Still, Rollins didn't make the All-Star team, snubbed for J.J. Hardy, punishment, of sorts, for his prediction. Hardy, by the way, didn't garner a single MVP vote among the 320 cast.

And it was his Milwaukee Brewers' collapse that torpedoed Fielder's candidacy. Had the Brewers won the NL Central, Rollins might not be MVP. And had Utley not missed a month with a broken hand, Rollins admitted, "I wouldn't be talking to you guys today." And had the Mets not choked … and so on.

As it stood, Rollins outpointed Holliday 353-336, the 28-year-old over the 27-year-old, with a harem of youngsters behind them. Among the top 10, only Chipper Jones is older than 28. Fielder and 10th-place Hanley Ramirez are 23, Wright 24, Cy Young winner Jake Peavy and Albert Pujols 26, and Howard and Utley 28.
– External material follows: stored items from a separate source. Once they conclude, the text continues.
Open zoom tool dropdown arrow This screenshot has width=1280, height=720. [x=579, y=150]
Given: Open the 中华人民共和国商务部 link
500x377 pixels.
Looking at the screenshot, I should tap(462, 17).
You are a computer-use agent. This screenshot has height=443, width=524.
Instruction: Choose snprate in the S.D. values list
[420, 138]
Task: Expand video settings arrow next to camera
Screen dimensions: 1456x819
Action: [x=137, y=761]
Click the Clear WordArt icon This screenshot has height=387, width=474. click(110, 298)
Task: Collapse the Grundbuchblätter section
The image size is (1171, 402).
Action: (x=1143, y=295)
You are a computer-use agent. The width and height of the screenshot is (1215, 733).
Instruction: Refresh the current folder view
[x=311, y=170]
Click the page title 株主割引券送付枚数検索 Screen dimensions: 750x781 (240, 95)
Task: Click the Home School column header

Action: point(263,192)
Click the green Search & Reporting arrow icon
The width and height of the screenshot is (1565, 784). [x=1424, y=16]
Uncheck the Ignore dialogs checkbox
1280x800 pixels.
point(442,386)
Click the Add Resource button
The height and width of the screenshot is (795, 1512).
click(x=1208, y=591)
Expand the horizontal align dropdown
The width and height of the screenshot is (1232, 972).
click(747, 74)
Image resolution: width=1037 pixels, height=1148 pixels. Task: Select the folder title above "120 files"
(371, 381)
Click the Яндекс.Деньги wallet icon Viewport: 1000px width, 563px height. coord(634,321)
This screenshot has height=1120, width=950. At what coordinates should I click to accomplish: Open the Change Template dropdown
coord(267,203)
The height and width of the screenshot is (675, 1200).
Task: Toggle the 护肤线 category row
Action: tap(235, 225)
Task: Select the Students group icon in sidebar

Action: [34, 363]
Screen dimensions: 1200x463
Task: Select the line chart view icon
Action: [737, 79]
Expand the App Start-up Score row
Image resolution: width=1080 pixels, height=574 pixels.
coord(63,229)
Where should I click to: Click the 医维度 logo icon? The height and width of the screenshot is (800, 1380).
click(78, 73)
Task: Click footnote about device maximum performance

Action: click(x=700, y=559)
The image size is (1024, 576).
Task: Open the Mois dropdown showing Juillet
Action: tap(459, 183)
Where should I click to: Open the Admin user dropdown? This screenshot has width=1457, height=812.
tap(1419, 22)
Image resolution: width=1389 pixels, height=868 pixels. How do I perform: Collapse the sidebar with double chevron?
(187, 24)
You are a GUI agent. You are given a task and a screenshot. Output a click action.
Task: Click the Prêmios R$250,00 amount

Though the NL is unquestionably the inferior league, it has an incredible collection of good, young talent, players just entering their primes who should be regulars on the MVP list.

Granted, entering this season, Rollins would have needed a fake ID to gain entry among the group. He was a nice player, sure, packing surprising pop for someone who looked like a member of the Lollipop Guild. And he played nice defense, yeah, but not to the caliber of an Omar Vizquel or Troy Tulowitzki (who, truth be told, should have won the Gold Glove this season). And he could run, but the last NL MVP to steal at least 40 bases was Barry Bonds in 1990.

So though the announcement wasn't a surprise, it did give Rollins one final chance to let everyone know how right he was.

Rollins deferred.

"It's not any I-told-you-so," he said.

No. Rollins told us all he needed to before the season began. And that was plenty.